## REQUIRED WORK
Every line of the listing should be repeated exactly.

------------------------

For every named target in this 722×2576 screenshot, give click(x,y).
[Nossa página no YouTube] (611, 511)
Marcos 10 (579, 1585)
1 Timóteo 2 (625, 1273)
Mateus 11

------------------------

## TASK ANSWER
For every named target in this 722×2576 screenshot, give click(x,y).
[Nossa página no YouTube] (611, 511)
Marcos 10 (579, 1585)
1 Timóteo 2 (625, 1273)
Mateus 11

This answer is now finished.